EXERCISE DIRECTIONS
Repeat exactly the lines from the line containing "Open the pie-chart analytics icon on row 6" through the last line of the records below, inclusive, and nothing else.

RECORDS TO USE
******

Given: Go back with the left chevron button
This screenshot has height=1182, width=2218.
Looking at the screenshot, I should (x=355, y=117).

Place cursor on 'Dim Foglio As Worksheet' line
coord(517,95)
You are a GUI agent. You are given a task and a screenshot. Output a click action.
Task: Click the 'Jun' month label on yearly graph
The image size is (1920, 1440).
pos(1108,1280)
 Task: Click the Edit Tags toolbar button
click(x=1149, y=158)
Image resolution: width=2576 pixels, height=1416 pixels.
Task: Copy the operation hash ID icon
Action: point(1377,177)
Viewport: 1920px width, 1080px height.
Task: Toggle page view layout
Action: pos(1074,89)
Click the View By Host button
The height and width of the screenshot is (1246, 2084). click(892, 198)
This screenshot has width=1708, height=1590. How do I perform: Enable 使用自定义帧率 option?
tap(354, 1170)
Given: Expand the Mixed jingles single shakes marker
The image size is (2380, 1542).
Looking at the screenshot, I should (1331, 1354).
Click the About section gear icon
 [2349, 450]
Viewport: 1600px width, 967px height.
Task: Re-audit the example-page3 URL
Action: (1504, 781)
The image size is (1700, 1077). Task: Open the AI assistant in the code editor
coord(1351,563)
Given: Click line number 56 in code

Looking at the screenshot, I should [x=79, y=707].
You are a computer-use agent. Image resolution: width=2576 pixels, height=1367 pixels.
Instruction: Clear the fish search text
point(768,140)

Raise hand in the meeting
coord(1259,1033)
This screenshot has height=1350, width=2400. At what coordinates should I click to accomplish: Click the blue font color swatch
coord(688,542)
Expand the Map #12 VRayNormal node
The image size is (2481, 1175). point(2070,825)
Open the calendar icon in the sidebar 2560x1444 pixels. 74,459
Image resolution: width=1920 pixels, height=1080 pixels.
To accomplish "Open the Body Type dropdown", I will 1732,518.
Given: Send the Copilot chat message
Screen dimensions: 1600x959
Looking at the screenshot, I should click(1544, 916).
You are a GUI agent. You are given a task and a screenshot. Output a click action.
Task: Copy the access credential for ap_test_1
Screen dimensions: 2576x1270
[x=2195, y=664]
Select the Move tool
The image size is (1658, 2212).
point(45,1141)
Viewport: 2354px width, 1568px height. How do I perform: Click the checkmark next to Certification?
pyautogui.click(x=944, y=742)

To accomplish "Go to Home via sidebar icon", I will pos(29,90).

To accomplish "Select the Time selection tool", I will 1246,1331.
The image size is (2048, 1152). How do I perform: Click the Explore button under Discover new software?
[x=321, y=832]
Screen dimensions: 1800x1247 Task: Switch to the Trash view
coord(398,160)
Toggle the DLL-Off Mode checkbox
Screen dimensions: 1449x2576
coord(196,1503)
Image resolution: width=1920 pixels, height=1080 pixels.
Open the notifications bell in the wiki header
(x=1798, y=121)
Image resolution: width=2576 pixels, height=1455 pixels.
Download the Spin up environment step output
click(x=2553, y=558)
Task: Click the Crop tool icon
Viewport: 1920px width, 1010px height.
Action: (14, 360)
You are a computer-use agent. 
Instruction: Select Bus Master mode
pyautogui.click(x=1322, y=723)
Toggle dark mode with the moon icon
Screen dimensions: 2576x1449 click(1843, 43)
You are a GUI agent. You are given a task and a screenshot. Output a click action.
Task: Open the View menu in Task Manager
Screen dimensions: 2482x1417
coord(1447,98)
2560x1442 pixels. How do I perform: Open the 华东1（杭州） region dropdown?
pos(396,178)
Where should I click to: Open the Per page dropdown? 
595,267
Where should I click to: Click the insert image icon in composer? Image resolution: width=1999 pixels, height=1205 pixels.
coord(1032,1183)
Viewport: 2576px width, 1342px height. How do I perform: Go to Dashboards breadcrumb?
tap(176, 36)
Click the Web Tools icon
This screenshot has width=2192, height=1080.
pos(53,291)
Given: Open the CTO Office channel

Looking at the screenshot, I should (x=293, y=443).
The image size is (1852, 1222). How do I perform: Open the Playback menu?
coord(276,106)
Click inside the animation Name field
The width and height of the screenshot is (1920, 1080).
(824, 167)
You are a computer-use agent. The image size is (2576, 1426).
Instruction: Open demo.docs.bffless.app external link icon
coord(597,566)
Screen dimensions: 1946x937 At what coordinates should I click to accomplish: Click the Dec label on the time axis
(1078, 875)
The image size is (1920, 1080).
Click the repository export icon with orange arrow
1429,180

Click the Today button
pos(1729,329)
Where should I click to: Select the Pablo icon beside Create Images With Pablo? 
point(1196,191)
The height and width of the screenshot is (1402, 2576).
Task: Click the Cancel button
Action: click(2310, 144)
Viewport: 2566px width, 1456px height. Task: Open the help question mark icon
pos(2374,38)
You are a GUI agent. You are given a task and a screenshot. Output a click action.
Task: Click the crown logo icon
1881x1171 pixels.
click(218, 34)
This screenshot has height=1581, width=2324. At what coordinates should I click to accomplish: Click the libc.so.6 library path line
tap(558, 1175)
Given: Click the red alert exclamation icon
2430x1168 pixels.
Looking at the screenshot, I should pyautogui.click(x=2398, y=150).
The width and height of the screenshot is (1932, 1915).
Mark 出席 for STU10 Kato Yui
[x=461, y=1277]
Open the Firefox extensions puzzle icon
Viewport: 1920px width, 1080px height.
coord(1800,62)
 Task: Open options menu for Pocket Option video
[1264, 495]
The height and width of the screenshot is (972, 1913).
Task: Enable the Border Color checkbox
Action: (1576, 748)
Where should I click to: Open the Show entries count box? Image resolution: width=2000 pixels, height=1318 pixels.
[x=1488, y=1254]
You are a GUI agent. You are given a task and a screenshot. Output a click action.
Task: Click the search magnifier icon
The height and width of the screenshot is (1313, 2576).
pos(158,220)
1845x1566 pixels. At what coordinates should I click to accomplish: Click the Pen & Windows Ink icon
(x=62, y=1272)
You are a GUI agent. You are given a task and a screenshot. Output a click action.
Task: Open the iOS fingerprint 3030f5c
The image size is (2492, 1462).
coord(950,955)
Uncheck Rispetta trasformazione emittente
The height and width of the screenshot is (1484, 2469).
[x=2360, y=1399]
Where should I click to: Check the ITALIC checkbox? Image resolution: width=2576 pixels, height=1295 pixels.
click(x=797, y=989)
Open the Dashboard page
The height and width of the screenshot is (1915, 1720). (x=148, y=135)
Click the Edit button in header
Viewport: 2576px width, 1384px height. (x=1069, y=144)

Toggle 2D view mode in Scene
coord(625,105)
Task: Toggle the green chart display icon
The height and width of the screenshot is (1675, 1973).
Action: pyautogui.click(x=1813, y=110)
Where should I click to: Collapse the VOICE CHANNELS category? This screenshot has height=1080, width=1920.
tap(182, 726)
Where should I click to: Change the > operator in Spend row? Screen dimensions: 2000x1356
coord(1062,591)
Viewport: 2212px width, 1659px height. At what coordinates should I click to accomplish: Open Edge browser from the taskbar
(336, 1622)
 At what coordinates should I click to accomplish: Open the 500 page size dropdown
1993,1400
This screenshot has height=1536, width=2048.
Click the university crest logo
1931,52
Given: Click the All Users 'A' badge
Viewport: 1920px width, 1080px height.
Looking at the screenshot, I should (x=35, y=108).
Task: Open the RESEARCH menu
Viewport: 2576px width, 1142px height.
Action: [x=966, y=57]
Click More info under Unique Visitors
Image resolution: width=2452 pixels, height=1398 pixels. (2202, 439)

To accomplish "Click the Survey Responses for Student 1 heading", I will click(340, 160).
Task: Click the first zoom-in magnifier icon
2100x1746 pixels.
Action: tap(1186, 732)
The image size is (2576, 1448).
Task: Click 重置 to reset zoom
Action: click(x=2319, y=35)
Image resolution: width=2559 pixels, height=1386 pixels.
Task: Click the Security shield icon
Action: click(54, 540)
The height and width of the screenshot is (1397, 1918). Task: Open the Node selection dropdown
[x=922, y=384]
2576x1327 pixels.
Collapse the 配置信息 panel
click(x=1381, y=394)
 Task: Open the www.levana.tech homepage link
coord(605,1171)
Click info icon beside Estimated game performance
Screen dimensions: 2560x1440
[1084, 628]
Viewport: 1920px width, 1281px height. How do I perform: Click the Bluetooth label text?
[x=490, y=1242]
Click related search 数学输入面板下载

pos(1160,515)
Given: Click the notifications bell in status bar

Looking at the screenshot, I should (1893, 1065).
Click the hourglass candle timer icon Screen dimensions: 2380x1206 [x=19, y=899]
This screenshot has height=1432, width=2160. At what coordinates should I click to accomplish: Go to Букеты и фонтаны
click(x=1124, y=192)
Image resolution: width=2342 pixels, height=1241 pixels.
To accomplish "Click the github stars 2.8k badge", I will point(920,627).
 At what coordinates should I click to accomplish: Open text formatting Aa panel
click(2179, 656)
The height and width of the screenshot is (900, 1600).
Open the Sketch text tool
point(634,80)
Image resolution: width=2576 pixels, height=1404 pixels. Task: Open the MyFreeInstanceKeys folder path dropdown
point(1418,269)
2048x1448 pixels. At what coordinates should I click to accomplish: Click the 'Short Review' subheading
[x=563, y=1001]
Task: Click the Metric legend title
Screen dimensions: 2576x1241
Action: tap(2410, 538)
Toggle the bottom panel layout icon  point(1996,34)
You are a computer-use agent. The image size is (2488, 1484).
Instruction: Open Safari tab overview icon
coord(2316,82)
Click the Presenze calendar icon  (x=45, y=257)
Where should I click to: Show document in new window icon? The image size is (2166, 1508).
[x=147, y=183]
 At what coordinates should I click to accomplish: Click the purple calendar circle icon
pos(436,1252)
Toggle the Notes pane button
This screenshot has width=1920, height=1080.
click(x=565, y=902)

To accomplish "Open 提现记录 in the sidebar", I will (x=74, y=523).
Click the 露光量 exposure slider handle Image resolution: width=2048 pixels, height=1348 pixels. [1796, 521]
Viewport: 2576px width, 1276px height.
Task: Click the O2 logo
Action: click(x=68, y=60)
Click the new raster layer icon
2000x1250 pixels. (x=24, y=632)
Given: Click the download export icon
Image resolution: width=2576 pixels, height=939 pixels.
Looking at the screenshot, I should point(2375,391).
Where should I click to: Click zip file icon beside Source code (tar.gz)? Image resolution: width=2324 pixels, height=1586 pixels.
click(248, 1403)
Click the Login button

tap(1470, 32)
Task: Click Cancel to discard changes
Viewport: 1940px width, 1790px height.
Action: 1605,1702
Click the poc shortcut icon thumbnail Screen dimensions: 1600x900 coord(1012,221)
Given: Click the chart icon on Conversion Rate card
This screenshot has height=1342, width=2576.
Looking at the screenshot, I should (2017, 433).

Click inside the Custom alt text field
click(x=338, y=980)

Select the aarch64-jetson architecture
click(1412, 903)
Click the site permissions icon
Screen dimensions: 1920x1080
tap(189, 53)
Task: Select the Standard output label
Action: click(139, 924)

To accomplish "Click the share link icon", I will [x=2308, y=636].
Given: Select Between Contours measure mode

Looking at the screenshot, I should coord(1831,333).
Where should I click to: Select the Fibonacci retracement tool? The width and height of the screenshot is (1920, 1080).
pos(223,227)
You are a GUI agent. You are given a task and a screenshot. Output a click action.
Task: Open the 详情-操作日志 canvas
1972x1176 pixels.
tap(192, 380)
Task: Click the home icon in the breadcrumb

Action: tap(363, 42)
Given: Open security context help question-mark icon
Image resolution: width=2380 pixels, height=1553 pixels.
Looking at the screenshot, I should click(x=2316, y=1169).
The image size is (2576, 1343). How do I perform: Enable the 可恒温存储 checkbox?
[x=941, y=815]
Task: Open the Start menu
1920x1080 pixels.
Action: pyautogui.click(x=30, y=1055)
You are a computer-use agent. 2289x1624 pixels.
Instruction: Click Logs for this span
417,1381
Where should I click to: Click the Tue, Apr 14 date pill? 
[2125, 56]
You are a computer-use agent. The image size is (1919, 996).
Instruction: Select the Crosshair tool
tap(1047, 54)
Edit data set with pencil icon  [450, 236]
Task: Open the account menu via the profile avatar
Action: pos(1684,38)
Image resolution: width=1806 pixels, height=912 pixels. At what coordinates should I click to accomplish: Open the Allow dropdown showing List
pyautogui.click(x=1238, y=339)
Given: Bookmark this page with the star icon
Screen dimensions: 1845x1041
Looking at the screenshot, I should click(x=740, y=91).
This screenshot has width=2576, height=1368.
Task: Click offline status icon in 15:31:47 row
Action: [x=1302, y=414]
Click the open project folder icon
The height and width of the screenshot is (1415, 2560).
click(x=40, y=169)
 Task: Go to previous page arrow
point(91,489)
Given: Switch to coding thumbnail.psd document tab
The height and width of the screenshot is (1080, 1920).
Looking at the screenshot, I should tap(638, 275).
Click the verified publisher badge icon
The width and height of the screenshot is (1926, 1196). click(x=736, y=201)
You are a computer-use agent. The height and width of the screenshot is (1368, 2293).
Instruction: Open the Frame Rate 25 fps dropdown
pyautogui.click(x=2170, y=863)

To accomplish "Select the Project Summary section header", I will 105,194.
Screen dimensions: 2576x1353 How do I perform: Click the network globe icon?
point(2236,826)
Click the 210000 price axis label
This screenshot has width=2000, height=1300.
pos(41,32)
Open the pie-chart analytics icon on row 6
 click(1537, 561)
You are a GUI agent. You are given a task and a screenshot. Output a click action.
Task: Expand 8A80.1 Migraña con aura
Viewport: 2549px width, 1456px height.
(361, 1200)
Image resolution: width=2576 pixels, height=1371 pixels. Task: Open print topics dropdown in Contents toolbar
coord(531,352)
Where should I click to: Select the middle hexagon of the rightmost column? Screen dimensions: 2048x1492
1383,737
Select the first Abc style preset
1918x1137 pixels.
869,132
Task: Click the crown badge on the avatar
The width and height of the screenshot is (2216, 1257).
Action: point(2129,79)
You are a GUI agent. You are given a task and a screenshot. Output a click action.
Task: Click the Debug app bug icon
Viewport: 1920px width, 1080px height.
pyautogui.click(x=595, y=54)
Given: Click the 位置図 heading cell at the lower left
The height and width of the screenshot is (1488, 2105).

******

PROBLEM SOLUTION
Open the pie-chart analytics icon on row 6
 click(1537, 561)
You are a GUI agent. You are given a task and a screenshot. Output a click action.
Task: Expand 8A80.1 Migraña con aura
Viewport: 2549px width, 1456px height.
(361, 1200)
Image resolution: width=2576 pixels, height=1371 pixels. Task: Open print topics dropdown in Contents toolbar
coord(531,352)
Where should I click to: Select the middle hexagon of the rightmost column? Screen dimensions: 2048x1492
1383,737
Select the first Abc style preset
1918x1137 pixels.
869,132
Task: Click the crown badge on the avatar
The width and height of the screenshot is (2216, 1257).
Action: point(2129,79)
You are a GUI agent. You are given a task and a screenshot. Output a click action.
Task: Click the Debug app bug icon
Viewport: 1920px width, 1080px height.
pyautogui.click(x=595, y=54)
Given: Click the 位置図 heading cell at the lower left
The height and width of the screenshot is (1488, 2105).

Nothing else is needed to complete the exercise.